Another AI: Simple Fuzzy Logic to predict XOR Logic Output

Implementing XOR with Fuzzy Logic in Python

While neural networks learn the XOR function through training, fuzzy logic can solve it directly using human-like rules and membership degrees. In this simple Python script, we build a Mamdani-style fuzzy inference system with just two fuzzy sets ("Low" and "High") and four intuitive rules — perfectly replicating the XOR truth table without any training loop. The result? Crisp 0 or 1 outputs for binary inputs, and smooth, interpretable responses for real-valued or noisy data.
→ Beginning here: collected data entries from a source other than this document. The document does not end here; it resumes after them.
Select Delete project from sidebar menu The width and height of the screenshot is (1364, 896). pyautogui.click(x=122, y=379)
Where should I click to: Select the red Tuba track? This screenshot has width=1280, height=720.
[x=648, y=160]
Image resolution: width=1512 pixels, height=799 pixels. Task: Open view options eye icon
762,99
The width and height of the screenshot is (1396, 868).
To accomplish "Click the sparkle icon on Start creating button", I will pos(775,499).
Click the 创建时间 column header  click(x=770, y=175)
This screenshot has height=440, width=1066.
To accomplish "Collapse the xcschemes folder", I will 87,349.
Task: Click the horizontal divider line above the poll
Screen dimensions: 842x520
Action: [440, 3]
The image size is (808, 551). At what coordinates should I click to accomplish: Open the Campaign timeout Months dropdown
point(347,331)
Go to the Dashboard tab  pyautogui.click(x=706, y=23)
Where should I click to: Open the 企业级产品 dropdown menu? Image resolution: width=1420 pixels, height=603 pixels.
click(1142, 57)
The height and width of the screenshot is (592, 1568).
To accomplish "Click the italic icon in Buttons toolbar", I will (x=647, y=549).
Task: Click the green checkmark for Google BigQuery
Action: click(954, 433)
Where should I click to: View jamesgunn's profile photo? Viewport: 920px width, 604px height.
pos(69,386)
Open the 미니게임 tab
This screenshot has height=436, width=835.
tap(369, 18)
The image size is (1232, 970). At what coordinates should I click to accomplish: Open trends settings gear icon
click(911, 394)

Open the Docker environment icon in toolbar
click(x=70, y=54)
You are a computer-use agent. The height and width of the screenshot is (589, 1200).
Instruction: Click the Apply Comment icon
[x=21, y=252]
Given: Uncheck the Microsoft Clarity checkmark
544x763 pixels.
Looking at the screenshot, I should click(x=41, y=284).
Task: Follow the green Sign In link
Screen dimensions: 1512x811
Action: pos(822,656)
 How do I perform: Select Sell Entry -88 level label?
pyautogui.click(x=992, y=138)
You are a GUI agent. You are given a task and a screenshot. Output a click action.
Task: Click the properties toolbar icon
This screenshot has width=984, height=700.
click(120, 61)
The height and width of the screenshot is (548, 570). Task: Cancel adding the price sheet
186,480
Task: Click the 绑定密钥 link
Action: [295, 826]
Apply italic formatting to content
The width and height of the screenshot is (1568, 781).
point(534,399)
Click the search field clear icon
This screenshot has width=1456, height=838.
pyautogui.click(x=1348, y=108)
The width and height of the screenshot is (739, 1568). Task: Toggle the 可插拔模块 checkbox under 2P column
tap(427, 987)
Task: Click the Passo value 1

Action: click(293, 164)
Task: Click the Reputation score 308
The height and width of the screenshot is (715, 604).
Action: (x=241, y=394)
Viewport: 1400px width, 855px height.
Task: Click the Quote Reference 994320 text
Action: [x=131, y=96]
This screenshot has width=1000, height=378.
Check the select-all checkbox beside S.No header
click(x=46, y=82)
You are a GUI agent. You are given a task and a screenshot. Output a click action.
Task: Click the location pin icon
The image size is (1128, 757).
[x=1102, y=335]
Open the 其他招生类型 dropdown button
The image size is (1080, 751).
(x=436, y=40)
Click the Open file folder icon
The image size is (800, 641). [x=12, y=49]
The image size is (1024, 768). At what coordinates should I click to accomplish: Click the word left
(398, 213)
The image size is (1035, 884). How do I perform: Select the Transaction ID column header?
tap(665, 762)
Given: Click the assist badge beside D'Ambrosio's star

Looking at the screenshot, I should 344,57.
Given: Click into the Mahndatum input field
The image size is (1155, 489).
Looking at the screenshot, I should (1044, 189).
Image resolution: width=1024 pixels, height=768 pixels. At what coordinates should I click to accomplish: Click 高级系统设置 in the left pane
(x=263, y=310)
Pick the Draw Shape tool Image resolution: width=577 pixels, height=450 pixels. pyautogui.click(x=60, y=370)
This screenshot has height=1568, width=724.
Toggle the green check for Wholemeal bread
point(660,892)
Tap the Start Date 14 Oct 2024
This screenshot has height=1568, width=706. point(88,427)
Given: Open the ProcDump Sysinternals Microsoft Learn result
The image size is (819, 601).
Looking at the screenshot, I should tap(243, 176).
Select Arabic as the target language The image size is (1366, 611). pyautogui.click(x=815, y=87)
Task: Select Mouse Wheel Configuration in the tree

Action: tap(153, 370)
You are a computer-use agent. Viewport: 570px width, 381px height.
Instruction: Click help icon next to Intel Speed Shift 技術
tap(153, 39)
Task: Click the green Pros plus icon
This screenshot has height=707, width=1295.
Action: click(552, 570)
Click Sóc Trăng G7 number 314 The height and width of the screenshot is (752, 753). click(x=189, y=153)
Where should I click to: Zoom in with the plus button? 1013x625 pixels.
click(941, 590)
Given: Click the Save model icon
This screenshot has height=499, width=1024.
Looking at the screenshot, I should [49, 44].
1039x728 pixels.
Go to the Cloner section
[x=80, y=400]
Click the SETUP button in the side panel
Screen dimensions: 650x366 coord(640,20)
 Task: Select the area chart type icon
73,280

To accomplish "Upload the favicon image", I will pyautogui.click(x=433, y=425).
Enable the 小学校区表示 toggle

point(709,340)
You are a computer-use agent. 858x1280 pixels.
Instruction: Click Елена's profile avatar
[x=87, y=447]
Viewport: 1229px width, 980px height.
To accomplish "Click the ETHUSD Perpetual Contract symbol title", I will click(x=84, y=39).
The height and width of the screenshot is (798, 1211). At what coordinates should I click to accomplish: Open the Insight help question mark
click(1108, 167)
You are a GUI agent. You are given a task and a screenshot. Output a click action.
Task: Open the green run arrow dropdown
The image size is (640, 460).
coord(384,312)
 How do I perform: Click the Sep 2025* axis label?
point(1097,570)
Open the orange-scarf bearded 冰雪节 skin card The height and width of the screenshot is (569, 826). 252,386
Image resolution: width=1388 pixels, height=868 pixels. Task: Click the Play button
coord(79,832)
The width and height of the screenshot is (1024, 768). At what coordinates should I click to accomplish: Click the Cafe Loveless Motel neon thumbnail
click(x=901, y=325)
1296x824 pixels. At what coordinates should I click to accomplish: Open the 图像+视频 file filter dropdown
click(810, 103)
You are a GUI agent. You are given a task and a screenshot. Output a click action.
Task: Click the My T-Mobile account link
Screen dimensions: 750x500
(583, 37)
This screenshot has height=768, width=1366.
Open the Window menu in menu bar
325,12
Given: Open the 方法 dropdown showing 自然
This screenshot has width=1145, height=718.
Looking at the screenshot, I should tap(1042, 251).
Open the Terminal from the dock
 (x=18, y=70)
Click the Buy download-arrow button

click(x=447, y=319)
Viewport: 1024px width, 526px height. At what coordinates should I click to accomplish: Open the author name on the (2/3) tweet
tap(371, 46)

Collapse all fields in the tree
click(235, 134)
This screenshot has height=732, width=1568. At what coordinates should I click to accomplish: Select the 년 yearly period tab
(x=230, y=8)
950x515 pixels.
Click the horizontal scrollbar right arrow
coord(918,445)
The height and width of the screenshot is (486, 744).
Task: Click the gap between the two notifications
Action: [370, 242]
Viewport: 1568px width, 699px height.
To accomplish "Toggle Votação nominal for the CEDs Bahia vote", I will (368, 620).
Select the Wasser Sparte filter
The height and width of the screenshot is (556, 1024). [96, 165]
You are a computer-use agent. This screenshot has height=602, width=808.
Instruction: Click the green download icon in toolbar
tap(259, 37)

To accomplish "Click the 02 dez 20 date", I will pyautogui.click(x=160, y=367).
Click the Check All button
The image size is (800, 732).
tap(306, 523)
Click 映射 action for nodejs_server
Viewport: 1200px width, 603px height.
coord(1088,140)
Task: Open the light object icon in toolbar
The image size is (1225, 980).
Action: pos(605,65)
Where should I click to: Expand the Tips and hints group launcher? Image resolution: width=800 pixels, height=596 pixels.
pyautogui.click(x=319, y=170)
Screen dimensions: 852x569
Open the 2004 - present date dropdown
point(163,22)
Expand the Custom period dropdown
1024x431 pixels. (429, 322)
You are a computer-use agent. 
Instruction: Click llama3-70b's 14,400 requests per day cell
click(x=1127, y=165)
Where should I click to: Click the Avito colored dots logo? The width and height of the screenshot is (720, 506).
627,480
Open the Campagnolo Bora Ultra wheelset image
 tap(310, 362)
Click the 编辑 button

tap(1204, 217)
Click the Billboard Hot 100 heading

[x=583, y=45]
A clean, educational alternative to neural networks that shows the power of fuzzy reasoning.

Python Code from Grok

import numpy as np  # Not strictly needed here, but kept for consistency

# Membership functions: simple linear for crisp 0/1 behavior
def membership_low(x):
    """Degree to which x belongs to 'Low' (0)"""
    return max(0.0, min(1.0, 1.0 - x))  # Clips to [0,1]

def membership_high(x):
    """Degree to which x belongs to 'High' (1)"""
    return max(0.0, min(1.0, x))

# Fuzzy XOR using Mamdani-style inference
def fuzzy_xor(a, b):
    # Fuzzification
    low_a  = membership_low(a)
    high_a = membership_high(a)
    low_b  = membership_low(b)
    high_b = membership_high(b)
    
    # Fuzzy rules for XOR:
    # 1. If A is Low  and B is Low  → Output Low
    # 2. If A is Low  and B is High → Output High
    # 3. If A is High and B is Low  → Output High
    # 4. If A is High and B is High → Output Low
    
    rule1 = min(low_a, low_b)    # → Low
    rule2 = min(low_a, high_b)   # → High
    rule3 = min(high_a, low_b)   # → High
    rule4 = min(high_a, high_b)  # → Low
    
    # Aggregation: collect strength for Low and High output
    strength_low  = max(rule1, rule4)
    strength_high = max(rule2, rule3)
    
    # Defuzzification: center of gravity (centroids at 0 and 1)
    total = strength_low + strength_high
    if total == 0:
        return 0.5  # Neutral (shouldn't happen with valid inputs)
    
    output = (strength_low * 0 + strength_high * 1) / total
    return output

# Display results on standard XOR training data
print("Fuzzy Logic XOR - Results on training data:")
print("-" * 50)
training_inputs = [[0, 0], [0, 1], [1, 0], [1, 1]]
expected_outputs = [0, 1, 1, 0]

for inp, expected in zip(training_inputs, expected_outputs):
    result = fuzzy_xor(inp[0], inp[1])
    print(f"Input: {inp} → Output: {result:.3f}  (expected: {expected})")

print("\n" + "="*60)
print("   Interactive Fuzzy XOR Tester")
print("   Enter two numbers (0 or 1 recommended, but any real value works)")
print("="*60)

# Interactive loop for user input
while True:
    try:
        print("\nEnter two inputs separated by space (or type 'quit' to exit):")
        user_input = input("> ").strip()
        
        if user_input.lower() in ['quit', 'exit', 'q', '']:
            print("Goodbye!")
            break
        
        parts = user_input.split()
        if len(parts) != 2:
            print("Error: Please enter exactly two numbers.")
            continue
        
        try:
            a = float(parts[0])
            b = float(parts[1])
        except ValueError:
            print("Error: Invalid numbers. Please enter numeric values.")
            continue
        
        # Compute fuzzy XOR
        prediction = fuzzy_xor(a, b)
        binary_prediction = 1 if prediction >= 0.5 else 0
        
        # Classic boolean XOR for comparison (using threshold 0.5)
        classic_xor = 1 if (a > 0.5) != (b > 0.5) else 0
        
        print(f"\nInput:         [{a}, {b}]")
        print(f"Fuzzy output:  {prediction:.4f}")
        print(f"Rounded class: {binary_prediction}")
        print(f"Classic XOR:   {classic_xor}  (for reference, using >0.5 threshold)")
        
    except KeyboardInterrupt:
        print("\nGoodbye!")
        break
    except Exception as e:
        print(f"Unexpected error: {e}")